───── Extracted information
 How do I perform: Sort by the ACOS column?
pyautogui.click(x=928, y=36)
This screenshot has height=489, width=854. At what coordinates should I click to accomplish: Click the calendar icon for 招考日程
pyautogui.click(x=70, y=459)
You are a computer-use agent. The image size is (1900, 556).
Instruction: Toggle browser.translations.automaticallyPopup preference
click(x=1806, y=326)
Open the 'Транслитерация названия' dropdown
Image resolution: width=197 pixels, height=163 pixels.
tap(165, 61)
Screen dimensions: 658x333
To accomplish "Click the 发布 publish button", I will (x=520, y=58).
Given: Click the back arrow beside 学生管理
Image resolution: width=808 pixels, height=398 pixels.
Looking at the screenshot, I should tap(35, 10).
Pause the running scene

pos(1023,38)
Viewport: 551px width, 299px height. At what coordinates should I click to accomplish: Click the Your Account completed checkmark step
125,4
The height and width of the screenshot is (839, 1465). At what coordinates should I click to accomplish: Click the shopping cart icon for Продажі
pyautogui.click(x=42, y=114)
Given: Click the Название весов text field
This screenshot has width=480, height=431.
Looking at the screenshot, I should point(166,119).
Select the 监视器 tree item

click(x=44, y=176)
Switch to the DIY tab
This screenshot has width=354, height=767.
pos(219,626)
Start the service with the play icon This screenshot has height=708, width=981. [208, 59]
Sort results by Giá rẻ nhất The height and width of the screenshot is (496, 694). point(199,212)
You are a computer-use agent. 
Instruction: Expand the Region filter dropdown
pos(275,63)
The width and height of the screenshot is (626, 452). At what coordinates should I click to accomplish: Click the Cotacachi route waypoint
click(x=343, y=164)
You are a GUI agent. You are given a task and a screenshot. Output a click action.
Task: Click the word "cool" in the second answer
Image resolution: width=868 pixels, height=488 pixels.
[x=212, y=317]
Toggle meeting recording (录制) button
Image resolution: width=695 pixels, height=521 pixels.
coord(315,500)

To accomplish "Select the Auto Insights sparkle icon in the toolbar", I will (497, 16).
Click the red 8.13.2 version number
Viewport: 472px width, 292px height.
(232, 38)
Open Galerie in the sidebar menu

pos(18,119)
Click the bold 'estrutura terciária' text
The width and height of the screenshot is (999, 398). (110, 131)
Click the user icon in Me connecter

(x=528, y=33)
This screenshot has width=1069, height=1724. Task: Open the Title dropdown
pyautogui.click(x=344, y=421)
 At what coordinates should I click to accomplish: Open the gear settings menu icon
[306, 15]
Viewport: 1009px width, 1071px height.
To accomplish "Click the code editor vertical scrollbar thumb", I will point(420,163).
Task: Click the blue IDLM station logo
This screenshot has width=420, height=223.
──────────
> **Assignment**:
Each line containing the word "computer" must be pulled from the listing and copied.

> **Response**:
You are a computer-use agent. The image size is (1900, 556).
You are a computer-use agent. 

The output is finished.